GPU vs CPU (different answers..why?)

I am trying to see performance of CPU vs. GPU for a sparse matrix vector multiplication code. But, the answers for both computation differ. when i tried to run the GPU code in device emulation mode, the answers matches with the CPU.
I anyone knows how to overcome this problem please let me know.

(P.S. I have heard that by default FPU in CPU is set to 80 bit, hence al the operations are performed internally at 80 bits and then the answer is converted back to 64 bit on the other hand GPU operations are performed at 64 bit. Is this right? if so then how can I overcome this problem? Is it possible to perform operations on CPU at 64 bit instead of 80 bit (if what I just mentioned above is true)?

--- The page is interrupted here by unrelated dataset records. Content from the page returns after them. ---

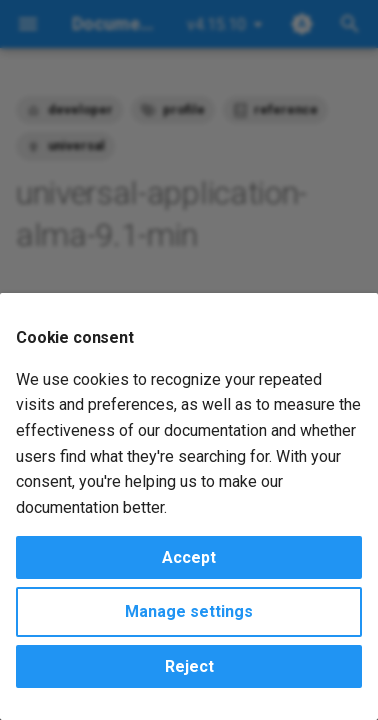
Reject (189, 666)
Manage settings (189, 611)
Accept (189, 557)
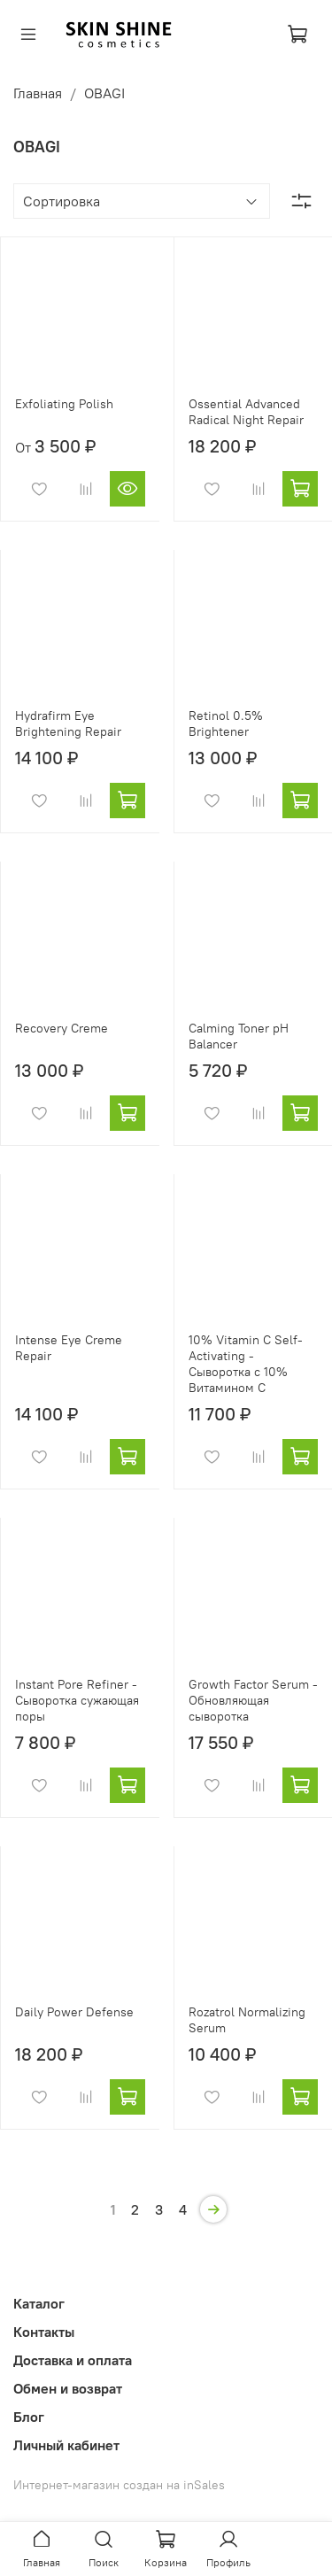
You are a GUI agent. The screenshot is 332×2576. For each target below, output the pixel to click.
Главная (37, 93)
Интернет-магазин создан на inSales (119, 2485)
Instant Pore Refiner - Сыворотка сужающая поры (77, 1700)
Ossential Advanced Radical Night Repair (246, 412)
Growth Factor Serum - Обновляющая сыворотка (253, 1700)
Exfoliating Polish (64, 404)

btw. I am using AMD 64 bit machine with fedora 10 and tesla c1060 GPU.

Yup… many of the x87 or IA32 kind of processors internally have 80-bit FP registers. So, my first guess is that you should have to leave with the different answers you’ve been observing :(
(not 100% sure though)

If you compile in 64-bit mode (I mean x86_64/AMD64/EM64T/Intel64…), then you are not affected by the 80-bit-related issues (your compiler uses “clean” SSE2 floating-point instructions instead of x87).

Since you mention 64-bit operations, I assume you only use double-precision arithmetic on the GPU?

If so, the only differences are:

  • Dependant muls and adds can be turned into Fused Multiply-Add operations on the GPU (not to be confused with single-precision MADs!), which can make the GPU code more accurate.

  • The implementation of transcendental functions (exp, sin, pow…) is different and usually slightly less accurate on the GPU.

By the way, there is also a related nvcc bug in the wild: read [topic=“103726”]Topic 103726[/topic] and [topic=“105700”]Topic 105700[/topic].

So try compiling with the -G or -Xopencc -O0 to see if there is this makes a difference.

hey thanks guys.

yes I am using double precision.

I’ll try to your advice of using -G or -Xopencc -O0. I’ll keep posting my result.